[Data items]
################

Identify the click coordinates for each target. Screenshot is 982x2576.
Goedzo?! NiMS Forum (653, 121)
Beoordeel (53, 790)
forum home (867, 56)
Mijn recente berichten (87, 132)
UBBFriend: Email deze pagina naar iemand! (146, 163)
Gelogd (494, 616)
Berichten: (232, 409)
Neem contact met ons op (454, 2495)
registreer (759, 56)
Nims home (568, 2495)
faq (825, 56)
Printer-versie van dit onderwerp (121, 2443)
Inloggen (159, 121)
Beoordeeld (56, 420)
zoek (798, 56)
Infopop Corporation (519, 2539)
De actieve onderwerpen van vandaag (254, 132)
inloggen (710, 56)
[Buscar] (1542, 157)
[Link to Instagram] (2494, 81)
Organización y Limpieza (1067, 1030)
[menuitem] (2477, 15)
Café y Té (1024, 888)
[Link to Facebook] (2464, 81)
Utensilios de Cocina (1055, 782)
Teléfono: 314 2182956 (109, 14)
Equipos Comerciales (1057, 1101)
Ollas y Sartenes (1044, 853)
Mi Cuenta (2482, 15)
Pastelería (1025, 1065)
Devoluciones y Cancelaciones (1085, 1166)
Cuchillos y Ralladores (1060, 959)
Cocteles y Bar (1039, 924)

################

What to produce:
An exact transcription of every record above is required.

Task result:
Identify the click coordinates for each target. Screenshot is 982x2576.
Goedzo?! NiMS Forum (653, 121)
Beoordeel (53, 790)
forum home (867, 56)
Mijn recente berichten (87, 132)
UBBFriend: Email deze pagina naar iemand! (146, 163)
Gelogd (494, 616)
Berichten: (232, 409)
Neem contact met ons op (454, 2495)
registreer (759, 56)
Nims home (568, 2495)
faq (825, 56)
Printer-versie van dit onderwerp (121, 2443)
Inloggen (159, 121)
Beoordeeld (56, 420)
zoek (798, 56)
Infopop Corporation (519, 2539)
De actieve onderwerpen van vandaag (254, 132)
inloggen (710, 56)
[Buscar] (1542, 157)
[Link to Instagram] (2494, 81)
Organización y Limpieza (1067, 1030)
[menuitem] (2477, 15)
Café y Té (1024, 888)
[Link to Facebook] (2464, 81)
Utensilios de Cocina (1055, 782)
Teléfono: 314 2182956 (109, 14)
Equipos Comerciales (1057, 1101)
Ollas y Sartenes (1044, 853)
Mi Cuenta (2482, 15)
Pastelería (1025, 1065)
Devoluciones y Cancelaciones (1085, 1166)
Cuchillos y Ralladores (1060, 959)
Cocteles y Bar (1039, 924)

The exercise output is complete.